Five purges have rocked the Czechoslovak Communist Party in less than a year. In the latest, down went two Deputy Premiers, the Ministers of Finance, Food, Transport and Fuel—and Premier Viliam Siroky, 61. Siroky, announced the regime of Red President Antonin Novotny, was guilty of “shortcomings in his work” and “certain mistakes in his past political activity.”

Siroky’s biggest mistake, it seemed, was to help topple Rudolf Slansky, the party leader who was hanged in 1952 along with ten other Reds on trumped-up charges of espionage and treason. This was irony indeed, since Novotny himself was a ringleader in the 1952 blood bath. Old Stalinist Novotny could not shrug off his own guilt so easily, nor could he escape blame for the country’s current economic woes.
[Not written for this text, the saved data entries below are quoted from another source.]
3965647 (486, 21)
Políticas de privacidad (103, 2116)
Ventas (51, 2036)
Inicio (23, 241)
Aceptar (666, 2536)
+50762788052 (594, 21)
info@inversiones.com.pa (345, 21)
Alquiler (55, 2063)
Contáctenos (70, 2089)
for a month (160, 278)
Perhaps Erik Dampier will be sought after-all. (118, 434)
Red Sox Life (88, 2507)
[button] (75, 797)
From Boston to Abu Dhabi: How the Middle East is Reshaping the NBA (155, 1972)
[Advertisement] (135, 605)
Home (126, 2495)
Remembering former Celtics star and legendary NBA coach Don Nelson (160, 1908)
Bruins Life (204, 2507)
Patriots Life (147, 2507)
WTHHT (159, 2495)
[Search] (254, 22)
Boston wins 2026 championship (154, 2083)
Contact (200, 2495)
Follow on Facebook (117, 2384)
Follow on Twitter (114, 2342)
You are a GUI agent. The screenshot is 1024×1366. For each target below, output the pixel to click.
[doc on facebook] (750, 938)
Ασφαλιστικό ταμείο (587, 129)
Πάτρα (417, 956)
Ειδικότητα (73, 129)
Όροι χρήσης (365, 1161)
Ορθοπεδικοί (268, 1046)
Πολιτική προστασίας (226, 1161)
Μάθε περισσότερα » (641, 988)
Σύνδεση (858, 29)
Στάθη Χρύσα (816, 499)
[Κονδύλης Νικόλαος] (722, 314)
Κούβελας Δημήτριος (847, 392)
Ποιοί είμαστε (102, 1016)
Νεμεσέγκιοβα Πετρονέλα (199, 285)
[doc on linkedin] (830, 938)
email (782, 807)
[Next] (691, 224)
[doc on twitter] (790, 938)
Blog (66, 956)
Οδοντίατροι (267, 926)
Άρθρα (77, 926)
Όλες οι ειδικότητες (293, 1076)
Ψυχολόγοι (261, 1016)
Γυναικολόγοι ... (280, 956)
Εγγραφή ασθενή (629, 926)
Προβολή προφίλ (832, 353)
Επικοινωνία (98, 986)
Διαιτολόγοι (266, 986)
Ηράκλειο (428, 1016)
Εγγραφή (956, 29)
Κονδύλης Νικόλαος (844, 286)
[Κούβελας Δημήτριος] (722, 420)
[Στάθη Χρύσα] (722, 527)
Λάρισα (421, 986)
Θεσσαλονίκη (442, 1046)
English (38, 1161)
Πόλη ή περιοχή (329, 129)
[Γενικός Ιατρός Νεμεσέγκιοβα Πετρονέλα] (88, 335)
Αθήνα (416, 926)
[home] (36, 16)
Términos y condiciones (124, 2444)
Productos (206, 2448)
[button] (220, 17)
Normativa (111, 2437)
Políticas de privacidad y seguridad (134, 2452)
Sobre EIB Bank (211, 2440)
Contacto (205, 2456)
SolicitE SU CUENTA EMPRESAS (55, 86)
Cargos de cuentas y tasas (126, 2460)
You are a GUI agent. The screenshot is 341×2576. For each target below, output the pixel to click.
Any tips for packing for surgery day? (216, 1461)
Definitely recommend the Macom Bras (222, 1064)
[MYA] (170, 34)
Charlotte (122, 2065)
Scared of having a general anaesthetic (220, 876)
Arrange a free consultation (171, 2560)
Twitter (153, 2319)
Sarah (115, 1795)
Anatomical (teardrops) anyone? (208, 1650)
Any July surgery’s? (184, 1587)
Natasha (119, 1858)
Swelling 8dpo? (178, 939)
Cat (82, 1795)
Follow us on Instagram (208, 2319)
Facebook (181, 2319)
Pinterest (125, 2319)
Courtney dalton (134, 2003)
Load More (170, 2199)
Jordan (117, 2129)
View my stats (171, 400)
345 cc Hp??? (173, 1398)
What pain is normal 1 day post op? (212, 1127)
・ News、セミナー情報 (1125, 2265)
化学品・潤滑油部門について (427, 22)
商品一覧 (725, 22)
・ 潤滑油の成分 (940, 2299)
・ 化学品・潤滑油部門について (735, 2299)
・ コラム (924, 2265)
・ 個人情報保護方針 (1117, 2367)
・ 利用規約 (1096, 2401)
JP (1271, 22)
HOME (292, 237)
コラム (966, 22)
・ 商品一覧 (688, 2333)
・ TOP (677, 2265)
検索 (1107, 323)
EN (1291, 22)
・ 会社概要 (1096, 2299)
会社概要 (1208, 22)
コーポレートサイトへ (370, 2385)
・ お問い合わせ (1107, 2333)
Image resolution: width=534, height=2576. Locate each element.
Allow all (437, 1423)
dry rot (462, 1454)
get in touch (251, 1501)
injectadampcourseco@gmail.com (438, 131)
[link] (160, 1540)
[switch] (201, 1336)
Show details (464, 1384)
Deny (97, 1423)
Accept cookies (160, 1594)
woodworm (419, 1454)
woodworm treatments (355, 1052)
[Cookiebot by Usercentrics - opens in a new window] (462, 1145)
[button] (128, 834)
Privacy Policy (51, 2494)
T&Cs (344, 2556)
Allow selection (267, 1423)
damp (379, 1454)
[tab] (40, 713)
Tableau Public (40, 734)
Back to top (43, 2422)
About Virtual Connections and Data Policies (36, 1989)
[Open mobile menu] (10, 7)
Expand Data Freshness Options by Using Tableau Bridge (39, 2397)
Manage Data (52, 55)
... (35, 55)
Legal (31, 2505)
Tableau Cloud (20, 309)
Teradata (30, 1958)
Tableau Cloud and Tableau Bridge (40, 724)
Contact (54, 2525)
In the prevailing mood of cautious destalinization among Czech comrades, Novotny himself might be the next to go. For the first time he had a serious rival. Replacing Siroky as Premier was Josef Lenart, 40, a wartime underground leader with no embarrassing Stalinist history. Moreover, Lenart’s diploma came from Moscow’s own Central Committee training school, where he studied from 1953 until 1956. Last week when the new Premier took office, he got a congratulatory message from the school’s old headmaster himself, Nikita Khrushchev.